**What is expected**:
A partial copy is required: transcribe exactly the lines from the one containing "You are a GUI" through the last line below, without any pictures.

[Dataset entries]
"""
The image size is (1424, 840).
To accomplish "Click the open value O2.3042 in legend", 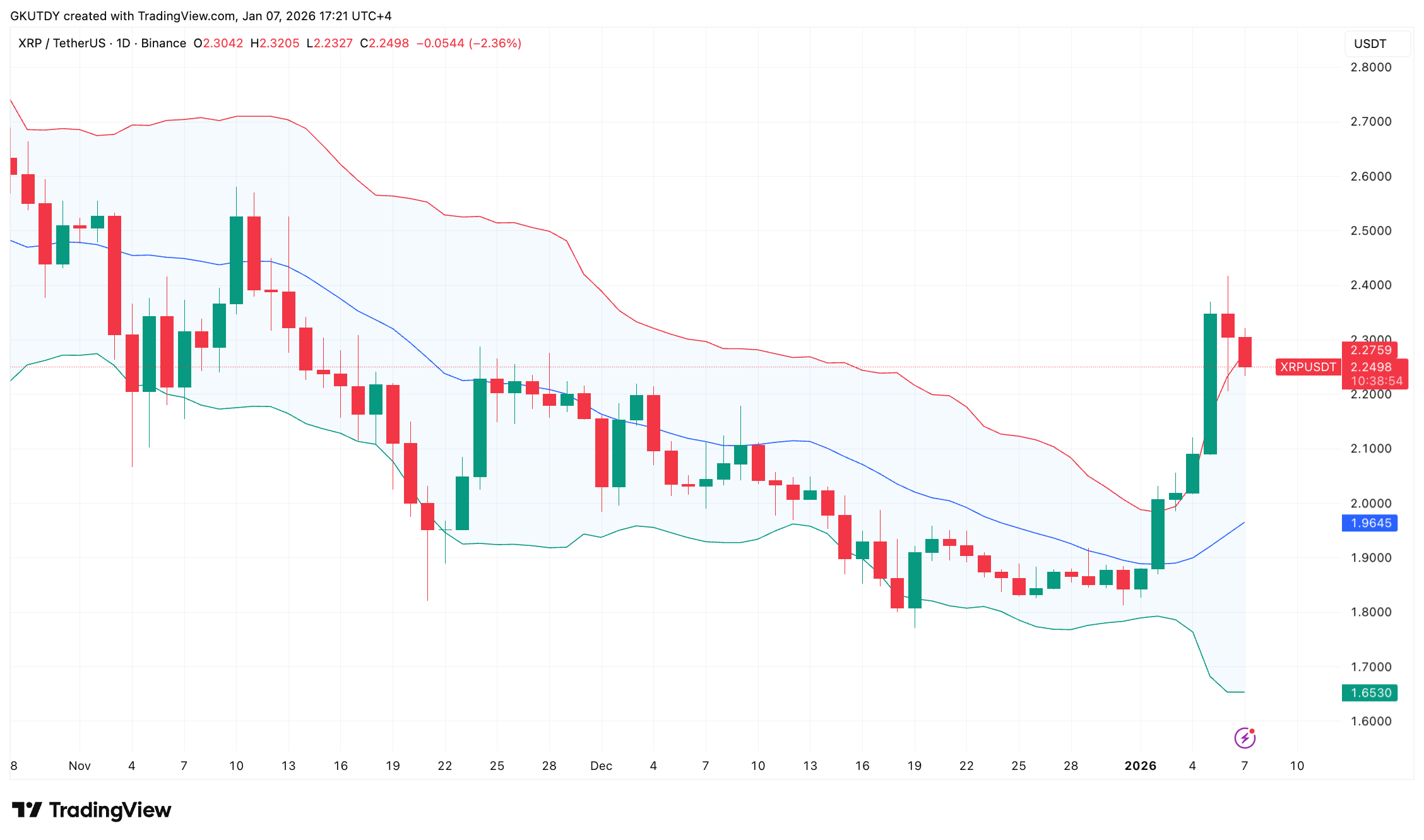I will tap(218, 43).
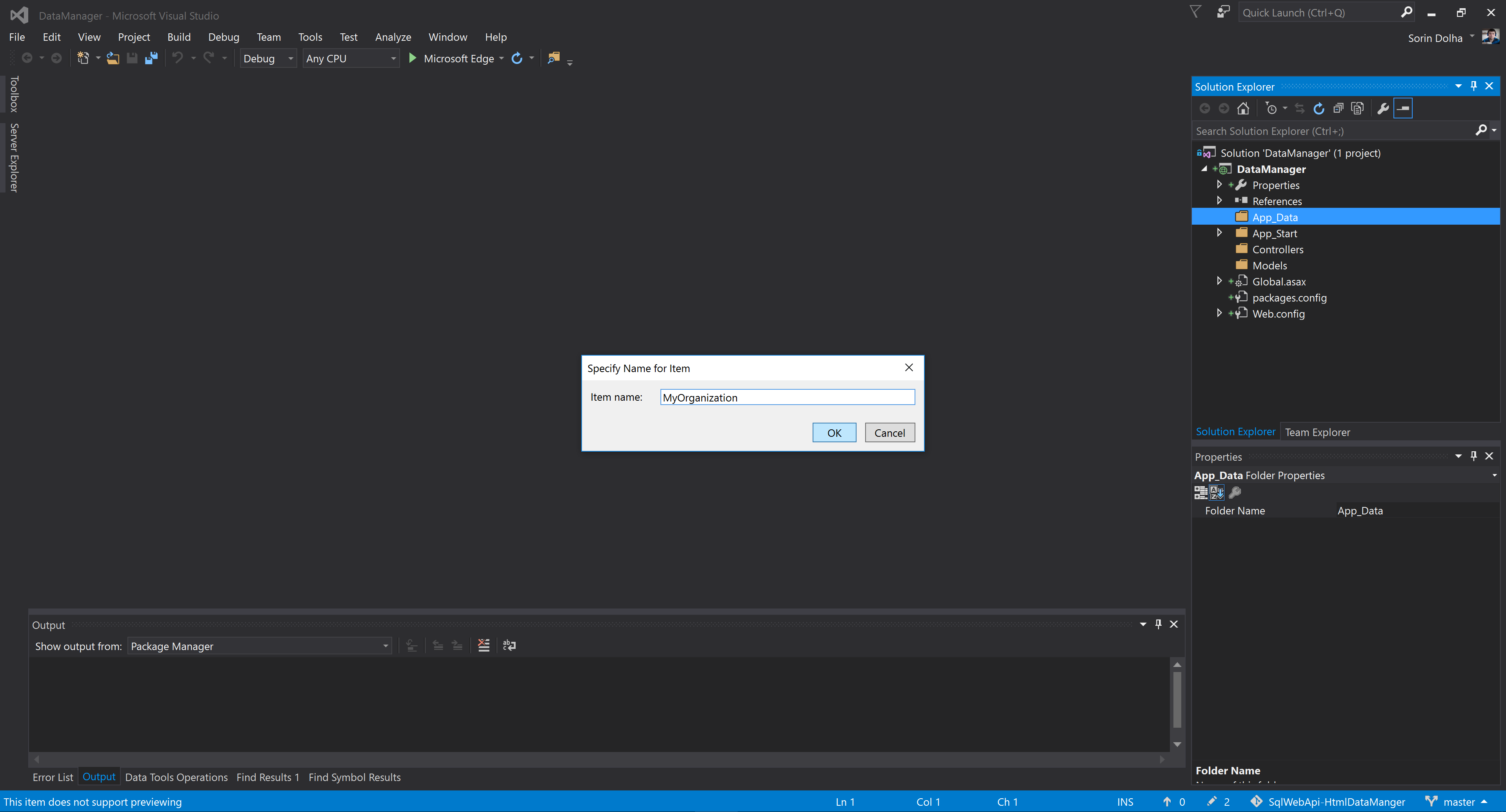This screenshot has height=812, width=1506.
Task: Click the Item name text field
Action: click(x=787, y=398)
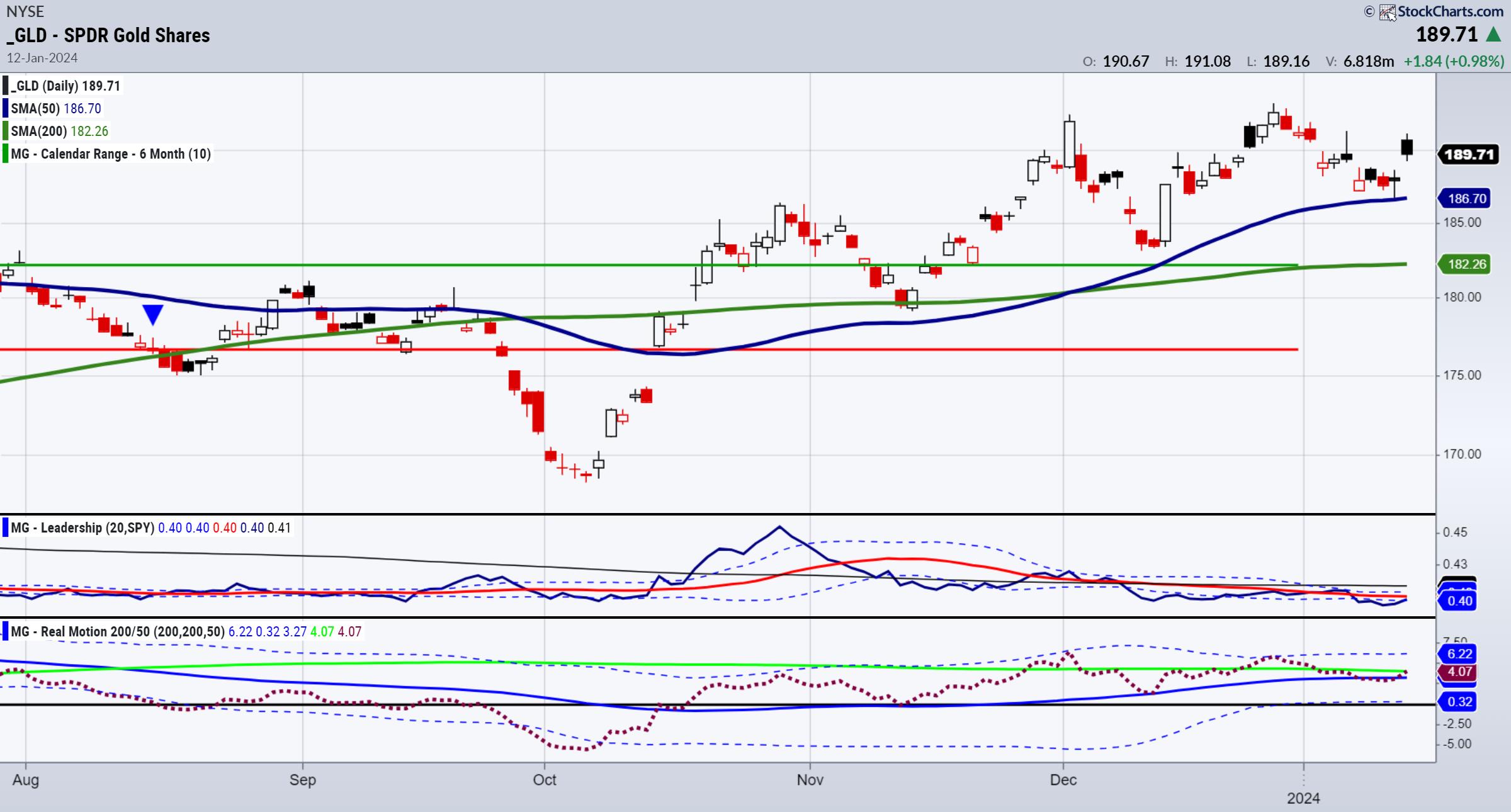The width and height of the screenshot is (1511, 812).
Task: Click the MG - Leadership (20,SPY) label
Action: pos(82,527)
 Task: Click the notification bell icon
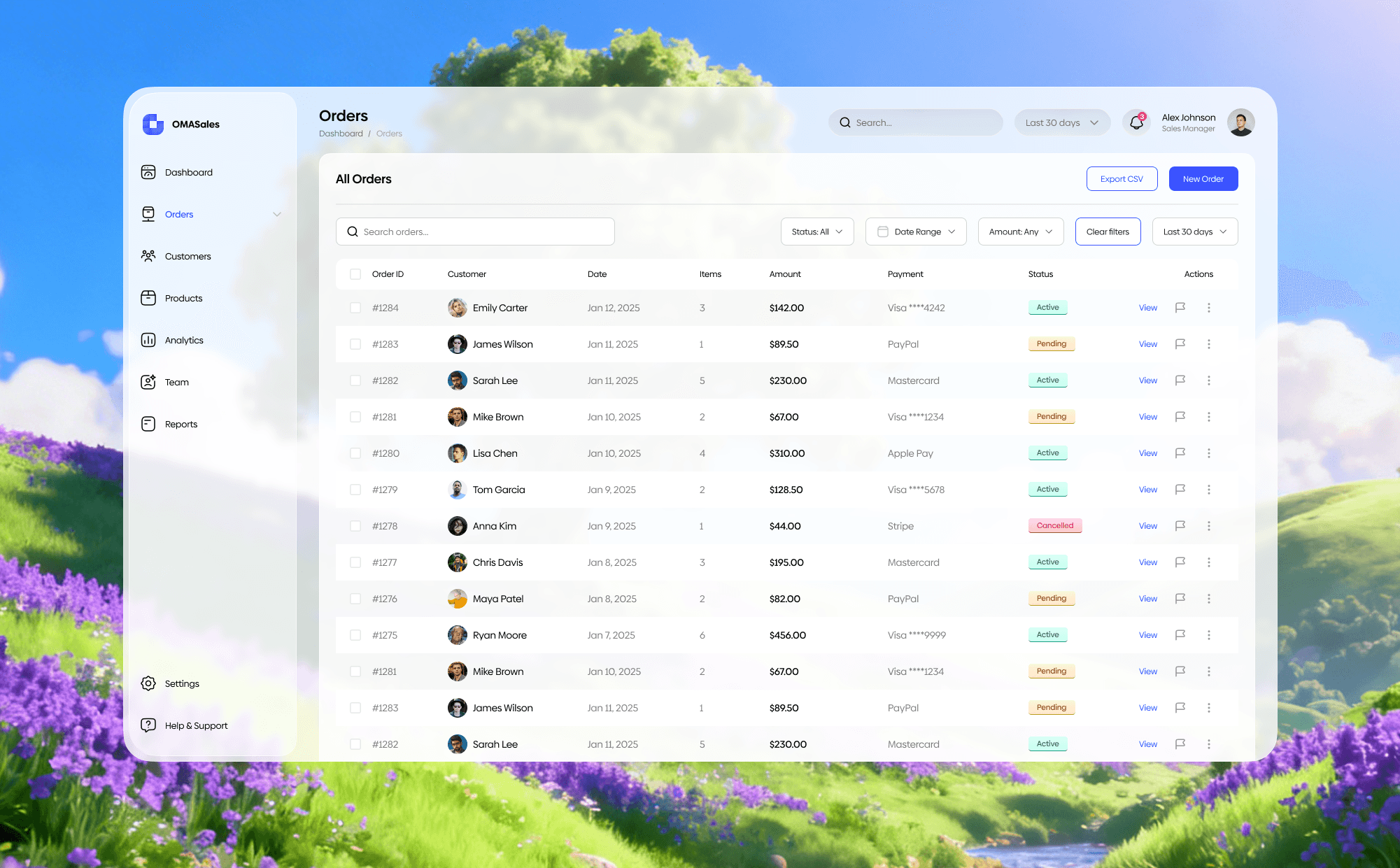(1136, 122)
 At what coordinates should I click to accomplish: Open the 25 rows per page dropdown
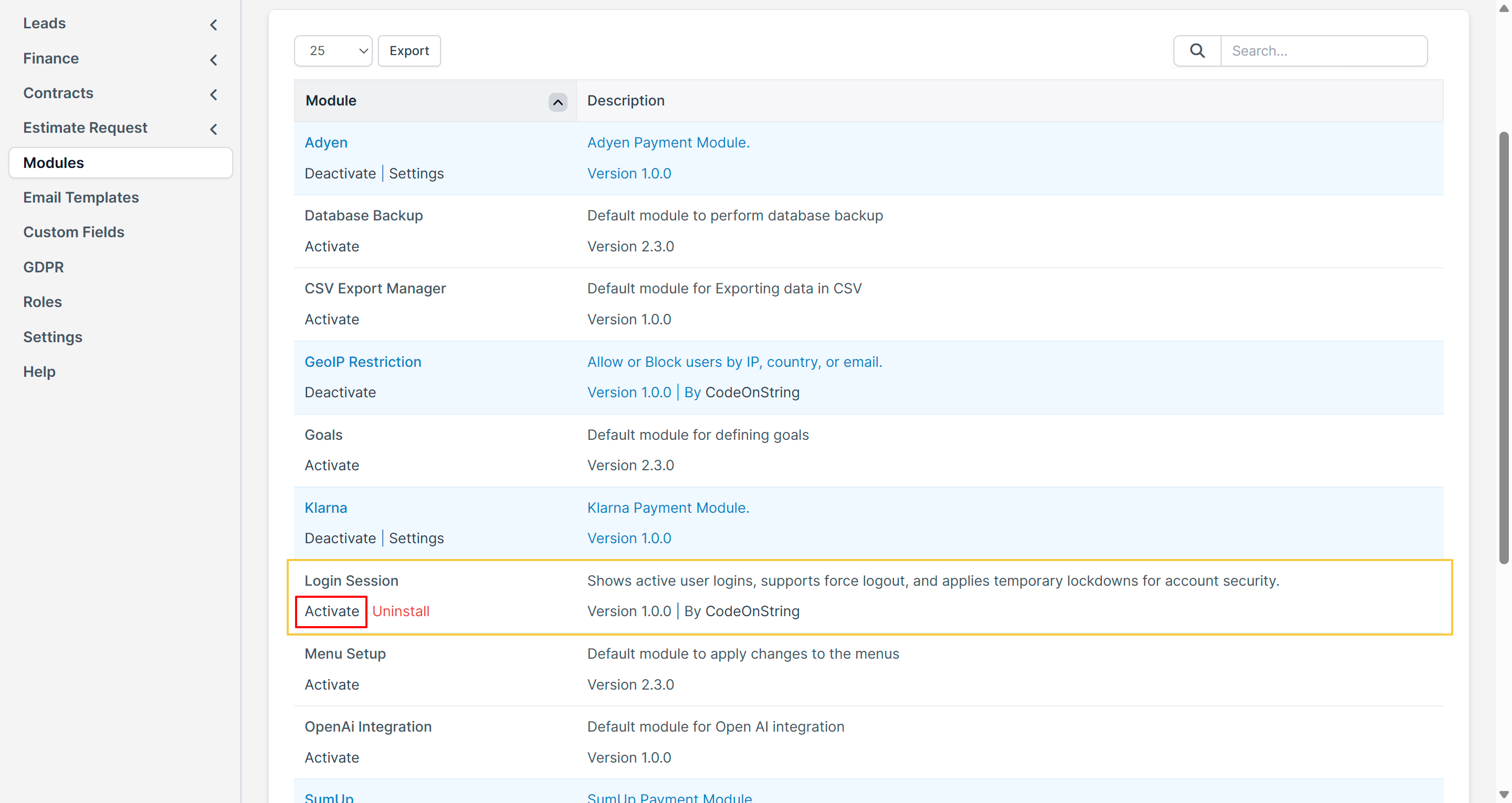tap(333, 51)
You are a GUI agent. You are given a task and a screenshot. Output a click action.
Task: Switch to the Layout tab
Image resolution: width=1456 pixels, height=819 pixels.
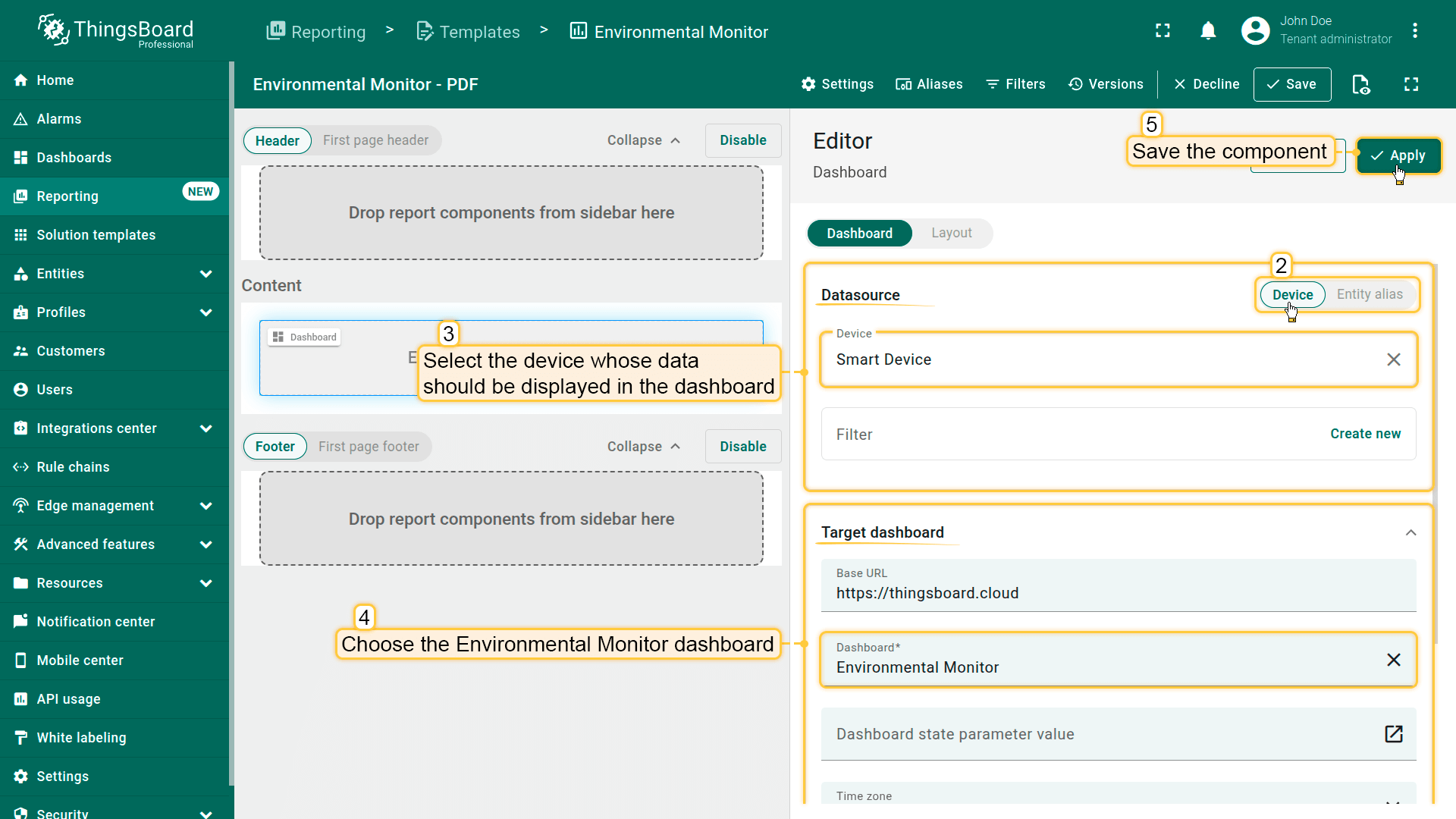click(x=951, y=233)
"""
**Solution for this exercise**:
You are a GUI agent. You are given a task and a screenshot. Output a click action.
Task: Switch to the Layout tab
Image resolution: width=1456 pixels, height=819 pixels.
click(x=951, y=233)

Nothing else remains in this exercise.